We Need – Great coaches and training.

Encourage regional solutions to systems and infrastructure needed to support new and growing businesses
Wisconsin has another issue that WEDC can address. We do not have the incentives for units of government to work together to encourage business growth. We have individual police and fire departments, sewage treatment facilities, water distribution systems and other infrastructure. We know that when we combine or regionalize these systems, we see new efficiencies. The Madison area shares a waste treatment facility for example, and politics aside, it serves the communities well.

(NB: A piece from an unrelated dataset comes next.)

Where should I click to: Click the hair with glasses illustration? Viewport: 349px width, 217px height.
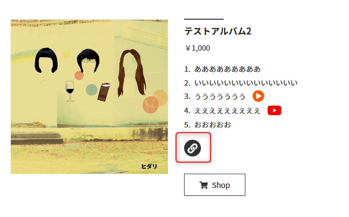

“One of the core purposes of government is to provide the framework for business to flourish,” said Bob Cook, executive director of the Transportation Development Association of Wisconsin.

Big business requires big infrastructure. WEDC can lobby for incentives that encourage communities to work together to create the systems needed. Towns with space could tap into cities with resources and revenues could be shared. Savings from working together could be reinvested in business development. Wisconsin’s shared revenue system could be regionalized with directives to work together or lose it.

We Need – The stadium.

Wisconsin is a great place to start and grow a business. We have outstanding resources. We have a excellent educational system. We have good people. WEDC has the potential to be a leader and advocate for these resources and the state or they can continue to try and do all the work and they will find themselves right back where they started.

I will use a sports analogy to sum up. Recently Wisconsin lost a quarterback. In a big game against Indiana they put in a new guy who had been with the team for five years but had very little playing time. Phillips was efficient with 52 rushing yards, a 2-yard touchdown pass and 41 total passing yards in executing a limited game plan, nothing spectacular — but the Badgers won the game 62 to 14 because they played like a team. WEDC can learn a great deal from Mr. Phillips. Now if Wisconsin can just beat Ohio State!

Ken Harwood is the editor of Wisconsin Development News in Verona and executive director at Lafayette Development Corp.